参考:https://www.cnblogs.com/Allen-rg/p/9548539.html
实际调用:

# 随机深林训练 导入包
from sklearn.ensemble import RandomForestClassifier
from sklearn.metrics import f1_score, precision_score, confusion_matrix, recall_score, accuracy_score

# 训练模型
clf = RandomForestClassifier(n_estimators=65, max_features="auto",max_depth=30,min_samples_split=200)

with open('clf02.pickle', 'rb') as f:
    clf = pickle.load(f)
    #测试读取后的Model

# 模型调用
pre_train = clf.predict(train_df.iloc[:,:-1])
# print("在训练集预测的结果为:",pre_train)
print("在训练集的accuracy_score为:",accuracy_score(pre_train,train_df.iloc[:,-1:]))

2.KDJ指标

def stochastic_oscillator_d(df, n):
	#这个指标返回的是ohlc,volume,SOK值的df
    SOK = [0]
    for i in range(n, len(df)):    	
        high = df.loc[(i-n):i, 'high']
        # 截取最高价中的一段
        low = df.loc[(i-n):i, 'low']
        SOK.append((df.loc[i, 'close'] - min(low)) / (max(high) - min(low)))
        # 计算出K值
    SOK = pd.Series(SOK, name='SOK')
    df = df.join(SOK)
    return df

3.威廉指数
这个和上面的差不多,只不过分母变成了n日最高价-最新的收盘价。
计算出的指数值在0至100之间波动,不同的是,威廉指数的值越小,市场的买气越重,反之,其值越大,市场卖气越浓。
当%R线达到80时,市场处于超卖状况,股价走势随时可能见底。

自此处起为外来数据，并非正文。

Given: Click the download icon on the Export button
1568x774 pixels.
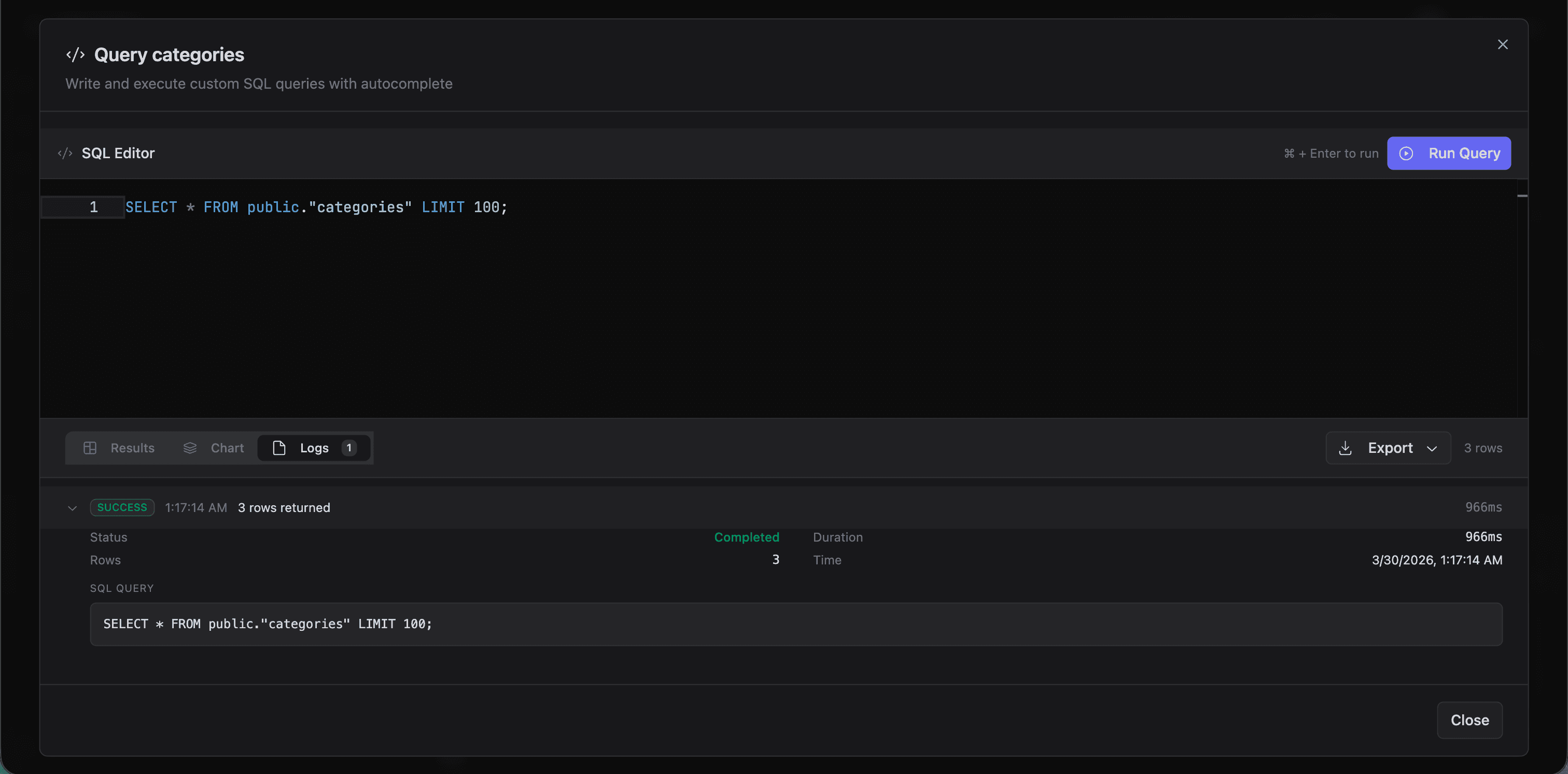Looking at the screenshot, I should click(x=1345, y=448).
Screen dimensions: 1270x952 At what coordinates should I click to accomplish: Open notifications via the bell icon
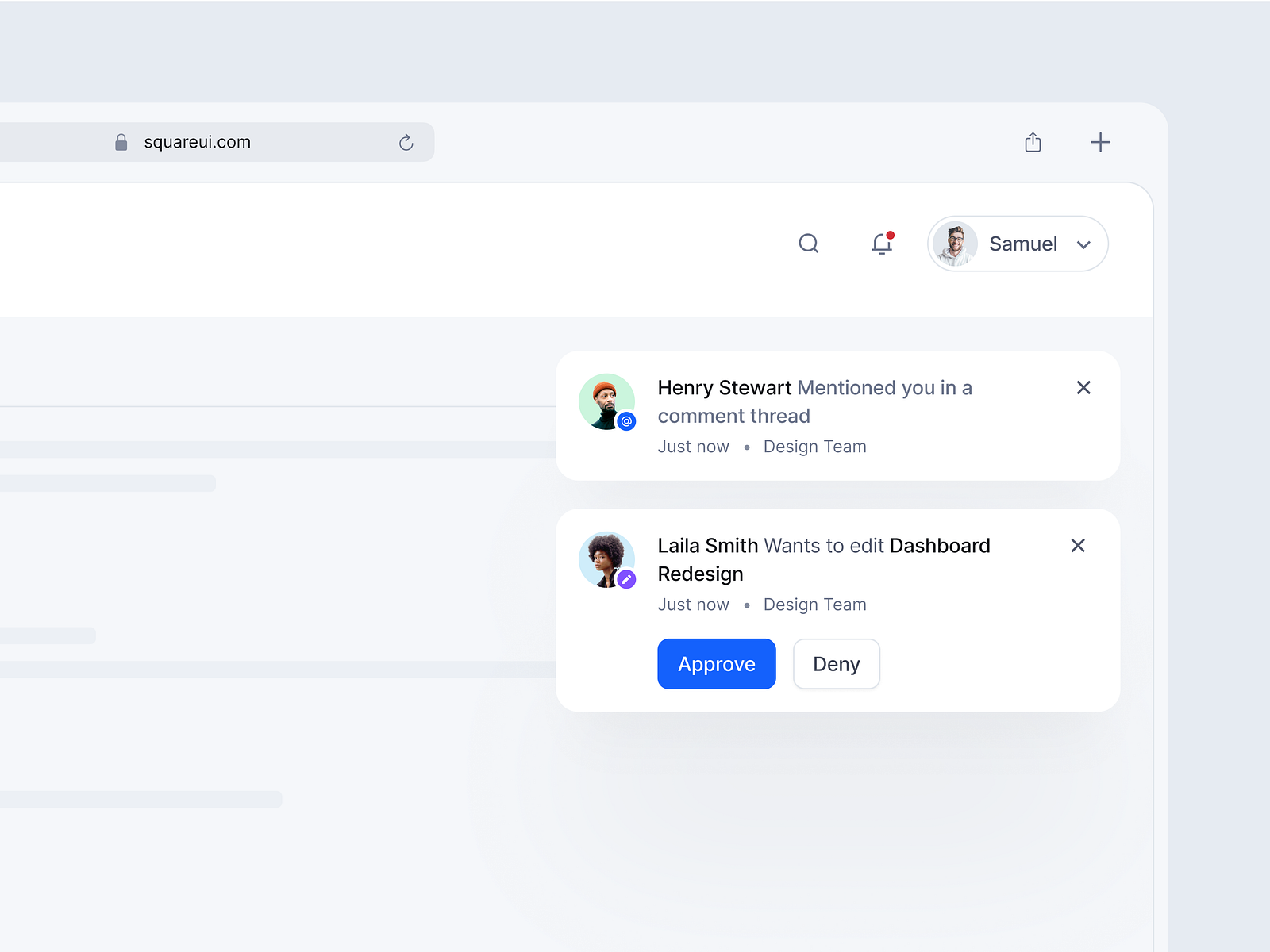[881, 245]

因此,80的横线一般称为买进线,投资者在此可以伺机买入;相反,当%R线达到20时,市场处于超买状况,走势可能即将见顶,20的横线被称为卖出线。

4.diff
M = df['close'].diff(3-1)
就表示用第3个close减去第1个close,用第4个减去第2个。

5.df.shift(2)
表示向后移2

6.accuracy_score
sklearn.metrics.accuracy_score(y_true, y_pred, normalize=True, sample_weight=None)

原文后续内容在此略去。